Monday, December 14, 2009

Liverpool FC 1, Arsenal 2: Sound of silence symptomatic of Reds demise

ANDRE MARRINER, the fourth official, strode to the touchline and hoisted aloft the electronic board which shows how much injury time must be played.

Usually, when Liverpool are trailing in games at such moments, Anfield’s crowd will fill its lungs, stand together and scream collectively for one final, desperate push to salvage what appears a hopeless situation.

On many occasions down the years, it is a tactic that has worked a treat. Liverpool, you see, were never beaten until the last whistle and the club’s history is littered with contests that looked to have slipped from their grasp but were somehow turned into victories.

How we yearn for a return to those days.

Yesterday, when Marriner indicated there would be a minimum of four added minutes, the only soundtrack that accompanied the declaration was that of empty seats clattering back into place.

No fight, no anger, no bellowing, no bawling, nothing. Anfield was dead, shocked into silence by a wretched second half display which enabled the Reds to snatch defeat from the jaws of victory against an Arsenal side that could scarcely believe its luck.

How utterly demoralising. Just when you thought that, maybe, Liverpool had found the perfect point to relaunch a campaign which has lurched and lumbered from one low to another, along comes quite possibly the biggest disappointment of all.

Infuriating, exasperating, call it what you will, Liverpool had the perfect opportunity to revive their flagging fortunes but, somehow, contrived to find themselves stuck in an even bigger hole than they were before.

They could not have wished for a greater incentive to make a statement; practically every result went their way on Saturday and victory against Arsene Wenger’s men would have catapulted them into fifth.

Instead, they remain in seventh but, most significantly, have suffered another crushing blow to their brittle belief.

They may be just five points off fourth place, but the fact that numerically they are closer to the relegation zone than to a title fight speaks volumes.

Now this is not suggesting for one moment that Liverpool are in the midst of a battle to keep their heads above water in the Premier League.

But the longer they keep slipping up, the more these weekends pass with their rivals accruing points and the Reds frittering them away, the harder it is going to become to rouse themselves to secure the kind of position that is imperative for the club’s future.

What puzzles most of all about this latest offering is that it should have been so, so different; following a thoroughly encouraging first 45 minutes, everything suggested they were ready to start moving through the gears again.

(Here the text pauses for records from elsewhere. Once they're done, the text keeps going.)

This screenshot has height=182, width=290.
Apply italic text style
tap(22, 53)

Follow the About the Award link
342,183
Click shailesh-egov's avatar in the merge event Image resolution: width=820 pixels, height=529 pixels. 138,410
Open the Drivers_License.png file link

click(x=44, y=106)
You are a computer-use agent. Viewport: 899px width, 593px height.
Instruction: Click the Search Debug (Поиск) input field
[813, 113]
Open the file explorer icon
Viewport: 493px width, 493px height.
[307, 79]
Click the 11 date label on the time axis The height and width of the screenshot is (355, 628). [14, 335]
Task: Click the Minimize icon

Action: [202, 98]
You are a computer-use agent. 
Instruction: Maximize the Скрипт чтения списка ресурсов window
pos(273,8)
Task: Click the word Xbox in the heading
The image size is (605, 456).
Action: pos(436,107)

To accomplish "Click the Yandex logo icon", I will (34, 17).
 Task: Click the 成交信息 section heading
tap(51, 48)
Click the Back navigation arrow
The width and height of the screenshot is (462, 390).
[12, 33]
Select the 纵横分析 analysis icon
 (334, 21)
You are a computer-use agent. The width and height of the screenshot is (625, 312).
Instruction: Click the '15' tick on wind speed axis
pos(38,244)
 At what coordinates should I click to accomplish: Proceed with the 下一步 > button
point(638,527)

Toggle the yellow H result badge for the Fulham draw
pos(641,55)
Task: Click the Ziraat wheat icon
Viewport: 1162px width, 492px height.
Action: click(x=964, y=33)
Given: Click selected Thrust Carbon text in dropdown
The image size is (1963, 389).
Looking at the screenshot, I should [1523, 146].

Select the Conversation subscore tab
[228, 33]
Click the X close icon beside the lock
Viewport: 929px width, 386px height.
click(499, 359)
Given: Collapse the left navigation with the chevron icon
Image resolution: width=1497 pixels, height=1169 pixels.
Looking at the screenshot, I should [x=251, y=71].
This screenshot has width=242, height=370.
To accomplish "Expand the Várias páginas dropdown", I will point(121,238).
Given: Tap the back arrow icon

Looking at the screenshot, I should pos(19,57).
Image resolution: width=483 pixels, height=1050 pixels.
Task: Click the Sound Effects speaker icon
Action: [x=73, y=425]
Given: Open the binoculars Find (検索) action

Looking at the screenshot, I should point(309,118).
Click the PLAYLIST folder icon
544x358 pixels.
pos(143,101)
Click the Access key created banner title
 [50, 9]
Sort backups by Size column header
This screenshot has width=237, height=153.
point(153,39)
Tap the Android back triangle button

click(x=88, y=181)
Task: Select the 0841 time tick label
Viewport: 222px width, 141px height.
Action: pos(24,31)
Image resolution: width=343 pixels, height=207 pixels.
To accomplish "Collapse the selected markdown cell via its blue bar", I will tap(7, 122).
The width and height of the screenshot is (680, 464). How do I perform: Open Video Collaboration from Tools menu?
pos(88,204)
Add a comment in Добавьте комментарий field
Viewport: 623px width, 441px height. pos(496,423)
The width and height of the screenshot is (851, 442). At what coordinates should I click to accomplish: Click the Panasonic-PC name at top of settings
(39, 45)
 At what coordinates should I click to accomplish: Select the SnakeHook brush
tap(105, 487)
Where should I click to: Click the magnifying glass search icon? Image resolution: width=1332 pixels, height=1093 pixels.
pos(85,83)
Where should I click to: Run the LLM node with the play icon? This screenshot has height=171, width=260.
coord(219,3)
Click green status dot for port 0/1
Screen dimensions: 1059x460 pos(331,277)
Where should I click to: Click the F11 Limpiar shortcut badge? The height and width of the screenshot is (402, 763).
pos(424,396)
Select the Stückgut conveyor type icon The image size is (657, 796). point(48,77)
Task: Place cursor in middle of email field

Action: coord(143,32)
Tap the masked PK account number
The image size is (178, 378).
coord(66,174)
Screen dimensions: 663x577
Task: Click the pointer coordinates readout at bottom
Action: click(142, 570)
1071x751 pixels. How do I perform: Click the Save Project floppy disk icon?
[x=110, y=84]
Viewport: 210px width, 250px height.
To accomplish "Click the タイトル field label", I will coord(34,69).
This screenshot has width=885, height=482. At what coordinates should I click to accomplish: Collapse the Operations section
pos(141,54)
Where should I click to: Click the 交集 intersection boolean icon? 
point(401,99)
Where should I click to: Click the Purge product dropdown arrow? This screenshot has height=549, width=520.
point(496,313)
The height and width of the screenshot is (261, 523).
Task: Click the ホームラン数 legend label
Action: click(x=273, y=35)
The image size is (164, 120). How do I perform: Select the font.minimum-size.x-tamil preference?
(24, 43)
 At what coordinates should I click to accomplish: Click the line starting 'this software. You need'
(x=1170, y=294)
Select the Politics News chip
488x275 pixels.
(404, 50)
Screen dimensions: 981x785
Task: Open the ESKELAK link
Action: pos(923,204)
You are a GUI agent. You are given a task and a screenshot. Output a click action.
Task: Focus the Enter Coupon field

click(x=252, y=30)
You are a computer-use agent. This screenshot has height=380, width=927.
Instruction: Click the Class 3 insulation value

With the exception of Alberto Aquilani, who dropped down to the bench after making his first start against Fiorentina, the team Rafa Benitez sent into battle was ultimately the strongest he is able to name at this present moment.

Fitting Aquilani into his first XI is clearly going to be a head-scratching conundrum for the manager and, now the Italian is up and running, it is one he is going to have to solve sooner rather than later.

If he sticks with his favoured 4-2-3-1 formation who misses out? Does Dirk Kuyt drop out with Steven Gerrard moving to the right flank to accommodate Aquilani in a central position in front of Lucas and Javier Mascherano?